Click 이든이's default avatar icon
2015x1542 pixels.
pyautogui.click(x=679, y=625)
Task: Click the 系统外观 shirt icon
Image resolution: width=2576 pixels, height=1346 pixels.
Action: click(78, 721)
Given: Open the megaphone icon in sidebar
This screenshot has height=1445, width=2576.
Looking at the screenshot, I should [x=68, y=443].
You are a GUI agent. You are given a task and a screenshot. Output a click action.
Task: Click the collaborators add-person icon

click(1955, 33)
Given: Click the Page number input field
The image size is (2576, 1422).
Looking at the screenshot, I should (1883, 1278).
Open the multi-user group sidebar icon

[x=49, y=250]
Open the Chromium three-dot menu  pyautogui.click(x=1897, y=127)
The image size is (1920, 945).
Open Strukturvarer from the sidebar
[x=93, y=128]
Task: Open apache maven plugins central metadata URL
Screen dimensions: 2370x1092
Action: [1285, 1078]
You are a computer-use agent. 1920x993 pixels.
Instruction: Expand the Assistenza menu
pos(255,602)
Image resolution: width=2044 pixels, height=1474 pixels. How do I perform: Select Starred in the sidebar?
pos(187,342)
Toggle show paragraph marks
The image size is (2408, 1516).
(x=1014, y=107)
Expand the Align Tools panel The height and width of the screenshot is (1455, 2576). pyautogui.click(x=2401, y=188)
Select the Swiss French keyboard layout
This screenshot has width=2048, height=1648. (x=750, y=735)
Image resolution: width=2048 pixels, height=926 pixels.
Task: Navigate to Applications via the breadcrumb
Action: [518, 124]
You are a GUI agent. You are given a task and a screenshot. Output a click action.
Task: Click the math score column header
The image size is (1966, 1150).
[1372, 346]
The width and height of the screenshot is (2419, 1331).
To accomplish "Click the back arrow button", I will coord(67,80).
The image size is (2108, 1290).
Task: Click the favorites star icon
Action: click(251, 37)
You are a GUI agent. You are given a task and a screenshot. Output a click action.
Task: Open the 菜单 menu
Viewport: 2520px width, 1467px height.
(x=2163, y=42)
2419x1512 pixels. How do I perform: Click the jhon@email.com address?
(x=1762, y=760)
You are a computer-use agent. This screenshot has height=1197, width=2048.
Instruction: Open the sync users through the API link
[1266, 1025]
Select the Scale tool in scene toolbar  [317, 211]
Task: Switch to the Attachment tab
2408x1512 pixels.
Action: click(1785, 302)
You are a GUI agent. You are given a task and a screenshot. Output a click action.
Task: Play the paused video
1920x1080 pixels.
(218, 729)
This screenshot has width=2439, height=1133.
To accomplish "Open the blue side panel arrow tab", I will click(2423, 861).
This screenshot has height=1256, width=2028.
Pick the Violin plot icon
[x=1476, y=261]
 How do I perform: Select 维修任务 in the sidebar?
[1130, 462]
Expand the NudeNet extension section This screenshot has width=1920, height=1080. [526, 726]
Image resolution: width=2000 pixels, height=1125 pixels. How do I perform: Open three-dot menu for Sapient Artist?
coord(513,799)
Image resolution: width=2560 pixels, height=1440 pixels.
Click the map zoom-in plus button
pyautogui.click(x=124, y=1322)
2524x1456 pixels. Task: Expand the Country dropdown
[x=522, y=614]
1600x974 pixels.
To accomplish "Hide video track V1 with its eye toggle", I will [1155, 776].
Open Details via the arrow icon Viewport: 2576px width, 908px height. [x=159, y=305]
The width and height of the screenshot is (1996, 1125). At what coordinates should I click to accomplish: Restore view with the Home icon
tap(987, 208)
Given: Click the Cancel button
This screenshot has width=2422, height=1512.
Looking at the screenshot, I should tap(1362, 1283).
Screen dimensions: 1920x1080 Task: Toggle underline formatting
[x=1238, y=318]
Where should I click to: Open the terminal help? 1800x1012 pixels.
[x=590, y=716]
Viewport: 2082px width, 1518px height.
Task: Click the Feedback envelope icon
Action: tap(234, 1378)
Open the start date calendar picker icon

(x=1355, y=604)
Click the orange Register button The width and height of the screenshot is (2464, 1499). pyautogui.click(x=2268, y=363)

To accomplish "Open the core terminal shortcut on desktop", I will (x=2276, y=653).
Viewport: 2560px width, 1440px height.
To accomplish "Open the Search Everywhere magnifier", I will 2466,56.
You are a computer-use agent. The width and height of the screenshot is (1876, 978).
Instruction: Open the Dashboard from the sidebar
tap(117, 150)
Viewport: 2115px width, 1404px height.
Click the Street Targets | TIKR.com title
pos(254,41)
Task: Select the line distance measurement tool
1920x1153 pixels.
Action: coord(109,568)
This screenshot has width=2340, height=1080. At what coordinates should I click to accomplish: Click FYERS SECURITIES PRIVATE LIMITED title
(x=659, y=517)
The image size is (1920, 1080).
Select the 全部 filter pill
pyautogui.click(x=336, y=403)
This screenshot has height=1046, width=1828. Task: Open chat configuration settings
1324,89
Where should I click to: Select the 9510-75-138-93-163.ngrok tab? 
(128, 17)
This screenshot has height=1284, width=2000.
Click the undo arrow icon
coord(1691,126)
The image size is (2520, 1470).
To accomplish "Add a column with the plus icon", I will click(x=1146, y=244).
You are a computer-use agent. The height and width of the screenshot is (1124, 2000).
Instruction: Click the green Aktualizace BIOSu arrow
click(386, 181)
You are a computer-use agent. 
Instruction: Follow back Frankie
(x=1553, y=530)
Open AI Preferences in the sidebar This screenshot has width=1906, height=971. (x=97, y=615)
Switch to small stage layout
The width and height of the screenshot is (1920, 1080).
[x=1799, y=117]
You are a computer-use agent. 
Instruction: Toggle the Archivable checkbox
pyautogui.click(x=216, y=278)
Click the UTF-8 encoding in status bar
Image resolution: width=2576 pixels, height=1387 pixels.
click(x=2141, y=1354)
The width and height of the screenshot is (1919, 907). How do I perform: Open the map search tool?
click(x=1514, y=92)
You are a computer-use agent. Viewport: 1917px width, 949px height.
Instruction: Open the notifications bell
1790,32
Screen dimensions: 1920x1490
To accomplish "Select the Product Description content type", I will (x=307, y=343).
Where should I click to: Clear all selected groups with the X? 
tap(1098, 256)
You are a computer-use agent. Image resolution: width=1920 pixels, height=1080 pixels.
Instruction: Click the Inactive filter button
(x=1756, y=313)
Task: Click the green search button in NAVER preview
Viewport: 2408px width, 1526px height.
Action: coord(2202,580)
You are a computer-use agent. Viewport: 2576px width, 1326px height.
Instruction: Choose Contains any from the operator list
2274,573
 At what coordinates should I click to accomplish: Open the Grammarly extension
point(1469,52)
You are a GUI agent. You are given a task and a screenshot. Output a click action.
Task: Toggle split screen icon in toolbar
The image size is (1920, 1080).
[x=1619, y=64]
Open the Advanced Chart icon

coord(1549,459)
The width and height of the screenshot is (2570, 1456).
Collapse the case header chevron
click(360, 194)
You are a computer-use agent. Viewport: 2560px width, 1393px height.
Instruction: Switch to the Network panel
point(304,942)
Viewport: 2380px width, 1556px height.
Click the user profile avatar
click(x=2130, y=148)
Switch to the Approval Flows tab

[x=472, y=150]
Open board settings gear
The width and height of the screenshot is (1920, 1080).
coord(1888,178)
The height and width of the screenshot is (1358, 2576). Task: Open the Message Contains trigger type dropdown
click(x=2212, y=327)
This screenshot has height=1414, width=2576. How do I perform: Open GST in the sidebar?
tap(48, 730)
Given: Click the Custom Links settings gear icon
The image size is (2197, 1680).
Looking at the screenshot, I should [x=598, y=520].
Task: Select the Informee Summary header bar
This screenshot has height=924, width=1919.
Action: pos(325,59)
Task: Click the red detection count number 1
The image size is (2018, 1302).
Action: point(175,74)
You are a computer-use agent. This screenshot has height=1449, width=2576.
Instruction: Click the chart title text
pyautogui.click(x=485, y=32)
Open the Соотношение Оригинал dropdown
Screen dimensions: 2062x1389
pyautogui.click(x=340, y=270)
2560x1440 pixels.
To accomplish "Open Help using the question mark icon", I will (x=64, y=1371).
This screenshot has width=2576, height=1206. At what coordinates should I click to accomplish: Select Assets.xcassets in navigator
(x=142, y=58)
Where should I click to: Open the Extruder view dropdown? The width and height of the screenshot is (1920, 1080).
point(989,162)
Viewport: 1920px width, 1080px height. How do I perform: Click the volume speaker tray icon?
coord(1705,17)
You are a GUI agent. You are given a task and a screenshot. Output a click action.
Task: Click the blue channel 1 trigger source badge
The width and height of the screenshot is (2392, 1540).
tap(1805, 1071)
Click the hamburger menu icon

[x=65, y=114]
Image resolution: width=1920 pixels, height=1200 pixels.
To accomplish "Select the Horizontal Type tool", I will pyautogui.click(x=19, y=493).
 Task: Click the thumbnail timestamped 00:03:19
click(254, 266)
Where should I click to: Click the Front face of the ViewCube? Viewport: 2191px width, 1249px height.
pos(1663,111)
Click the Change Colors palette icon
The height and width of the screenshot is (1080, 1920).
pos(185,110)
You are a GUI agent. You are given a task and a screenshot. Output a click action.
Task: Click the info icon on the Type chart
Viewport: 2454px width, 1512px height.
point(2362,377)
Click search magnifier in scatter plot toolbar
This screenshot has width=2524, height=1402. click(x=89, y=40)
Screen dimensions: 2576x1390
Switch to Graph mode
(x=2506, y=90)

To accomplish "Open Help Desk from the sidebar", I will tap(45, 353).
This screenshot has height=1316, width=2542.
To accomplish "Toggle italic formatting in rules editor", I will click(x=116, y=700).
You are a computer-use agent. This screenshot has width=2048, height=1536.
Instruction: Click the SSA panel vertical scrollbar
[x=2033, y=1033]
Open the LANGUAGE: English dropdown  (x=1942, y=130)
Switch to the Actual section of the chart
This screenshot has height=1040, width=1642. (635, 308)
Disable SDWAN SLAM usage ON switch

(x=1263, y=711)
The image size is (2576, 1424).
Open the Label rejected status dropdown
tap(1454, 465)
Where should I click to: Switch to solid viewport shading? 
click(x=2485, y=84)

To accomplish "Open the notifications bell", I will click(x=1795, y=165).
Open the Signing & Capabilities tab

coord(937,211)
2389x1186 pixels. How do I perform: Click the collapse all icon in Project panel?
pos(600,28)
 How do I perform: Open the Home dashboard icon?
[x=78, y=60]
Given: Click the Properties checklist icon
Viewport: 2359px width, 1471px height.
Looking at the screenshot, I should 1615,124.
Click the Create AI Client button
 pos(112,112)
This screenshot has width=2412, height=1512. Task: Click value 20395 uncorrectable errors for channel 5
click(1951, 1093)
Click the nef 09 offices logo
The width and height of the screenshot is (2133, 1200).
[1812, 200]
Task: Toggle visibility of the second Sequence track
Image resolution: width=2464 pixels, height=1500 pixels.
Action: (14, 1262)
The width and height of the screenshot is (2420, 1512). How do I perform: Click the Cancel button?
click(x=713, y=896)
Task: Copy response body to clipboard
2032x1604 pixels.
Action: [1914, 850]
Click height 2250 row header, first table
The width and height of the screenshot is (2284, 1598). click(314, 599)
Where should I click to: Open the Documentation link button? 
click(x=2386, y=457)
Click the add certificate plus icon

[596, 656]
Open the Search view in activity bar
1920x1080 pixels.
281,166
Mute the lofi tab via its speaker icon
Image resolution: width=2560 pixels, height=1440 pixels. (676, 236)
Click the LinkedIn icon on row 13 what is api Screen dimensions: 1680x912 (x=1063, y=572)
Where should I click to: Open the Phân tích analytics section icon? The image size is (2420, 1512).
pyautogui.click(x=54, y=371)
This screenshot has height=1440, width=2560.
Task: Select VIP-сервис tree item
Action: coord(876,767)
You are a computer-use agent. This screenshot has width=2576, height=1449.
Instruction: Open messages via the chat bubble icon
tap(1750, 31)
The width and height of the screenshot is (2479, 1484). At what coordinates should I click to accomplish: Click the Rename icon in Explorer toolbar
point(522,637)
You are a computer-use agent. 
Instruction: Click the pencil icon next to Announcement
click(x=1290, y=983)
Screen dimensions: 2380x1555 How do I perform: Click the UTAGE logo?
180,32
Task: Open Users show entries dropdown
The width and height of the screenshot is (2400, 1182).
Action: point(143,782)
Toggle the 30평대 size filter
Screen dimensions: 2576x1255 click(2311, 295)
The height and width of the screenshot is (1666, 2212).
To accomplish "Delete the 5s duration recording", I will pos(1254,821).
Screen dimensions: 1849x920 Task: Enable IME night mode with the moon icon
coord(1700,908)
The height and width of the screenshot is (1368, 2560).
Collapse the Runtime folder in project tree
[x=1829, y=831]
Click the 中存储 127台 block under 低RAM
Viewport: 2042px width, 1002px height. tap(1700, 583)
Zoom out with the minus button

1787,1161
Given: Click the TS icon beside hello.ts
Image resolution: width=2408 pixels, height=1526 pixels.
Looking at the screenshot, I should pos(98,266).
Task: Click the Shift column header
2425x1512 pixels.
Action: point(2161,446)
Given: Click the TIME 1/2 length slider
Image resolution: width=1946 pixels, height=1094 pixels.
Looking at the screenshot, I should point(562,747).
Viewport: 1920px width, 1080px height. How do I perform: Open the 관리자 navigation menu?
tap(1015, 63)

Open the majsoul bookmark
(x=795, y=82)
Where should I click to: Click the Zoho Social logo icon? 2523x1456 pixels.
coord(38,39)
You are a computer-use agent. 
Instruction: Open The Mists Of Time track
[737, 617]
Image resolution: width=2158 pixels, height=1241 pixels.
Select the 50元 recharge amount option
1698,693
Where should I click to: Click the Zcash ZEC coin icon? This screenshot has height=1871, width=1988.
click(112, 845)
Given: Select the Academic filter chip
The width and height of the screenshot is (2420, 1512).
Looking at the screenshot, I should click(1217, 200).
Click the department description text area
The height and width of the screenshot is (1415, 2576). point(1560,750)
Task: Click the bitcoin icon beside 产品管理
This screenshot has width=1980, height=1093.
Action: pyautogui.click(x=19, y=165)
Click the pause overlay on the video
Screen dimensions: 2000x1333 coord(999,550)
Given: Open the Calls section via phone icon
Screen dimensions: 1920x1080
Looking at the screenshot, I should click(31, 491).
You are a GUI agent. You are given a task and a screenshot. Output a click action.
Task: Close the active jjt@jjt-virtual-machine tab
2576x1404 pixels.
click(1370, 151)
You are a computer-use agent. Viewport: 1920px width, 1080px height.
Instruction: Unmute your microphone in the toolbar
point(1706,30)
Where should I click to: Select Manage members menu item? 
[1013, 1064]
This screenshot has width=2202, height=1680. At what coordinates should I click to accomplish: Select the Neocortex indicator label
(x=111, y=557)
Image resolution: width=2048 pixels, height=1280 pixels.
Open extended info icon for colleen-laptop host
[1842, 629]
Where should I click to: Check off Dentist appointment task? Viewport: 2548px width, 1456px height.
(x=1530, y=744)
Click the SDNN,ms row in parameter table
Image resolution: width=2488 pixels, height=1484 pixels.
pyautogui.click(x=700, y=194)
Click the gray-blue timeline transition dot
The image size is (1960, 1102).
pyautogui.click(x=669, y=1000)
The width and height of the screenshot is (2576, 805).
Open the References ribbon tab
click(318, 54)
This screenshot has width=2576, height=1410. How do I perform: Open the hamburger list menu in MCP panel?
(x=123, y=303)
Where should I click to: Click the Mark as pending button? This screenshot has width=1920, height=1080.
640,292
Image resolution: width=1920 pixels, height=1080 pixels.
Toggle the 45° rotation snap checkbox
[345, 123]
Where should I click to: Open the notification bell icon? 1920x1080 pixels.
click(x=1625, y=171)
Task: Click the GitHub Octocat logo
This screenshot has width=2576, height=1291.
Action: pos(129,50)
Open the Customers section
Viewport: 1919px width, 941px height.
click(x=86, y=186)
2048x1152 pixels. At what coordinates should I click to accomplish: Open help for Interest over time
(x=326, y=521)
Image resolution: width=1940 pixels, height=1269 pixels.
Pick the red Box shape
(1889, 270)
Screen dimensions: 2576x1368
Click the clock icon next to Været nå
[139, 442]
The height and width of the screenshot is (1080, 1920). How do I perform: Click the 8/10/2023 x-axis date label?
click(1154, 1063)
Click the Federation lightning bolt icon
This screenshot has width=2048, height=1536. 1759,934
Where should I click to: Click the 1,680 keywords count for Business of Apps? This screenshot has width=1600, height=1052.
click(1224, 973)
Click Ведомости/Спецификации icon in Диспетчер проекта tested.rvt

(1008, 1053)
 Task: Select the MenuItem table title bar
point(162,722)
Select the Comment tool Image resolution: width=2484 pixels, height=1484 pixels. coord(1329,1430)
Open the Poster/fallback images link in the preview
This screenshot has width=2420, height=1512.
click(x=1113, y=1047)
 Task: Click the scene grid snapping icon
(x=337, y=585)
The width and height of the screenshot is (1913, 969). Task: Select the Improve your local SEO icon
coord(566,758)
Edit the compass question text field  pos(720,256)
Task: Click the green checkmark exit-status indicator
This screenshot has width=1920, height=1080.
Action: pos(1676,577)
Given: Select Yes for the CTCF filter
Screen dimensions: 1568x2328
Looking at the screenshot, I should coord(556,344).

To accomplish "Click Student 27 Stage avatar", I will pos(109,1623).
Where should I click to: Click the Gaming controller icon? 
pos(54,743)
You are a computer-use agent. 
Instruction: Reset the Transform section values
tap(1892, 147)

━━━━━━━━━━━━━━━━━━━━

*Problem to solve*. List all lines above in which the string "question" appears.

*Response to the task*.
To accomplish "Open Help using the question mark icon", I will (x=64, y=1371).
Edit the compass question text field  pos(720,256)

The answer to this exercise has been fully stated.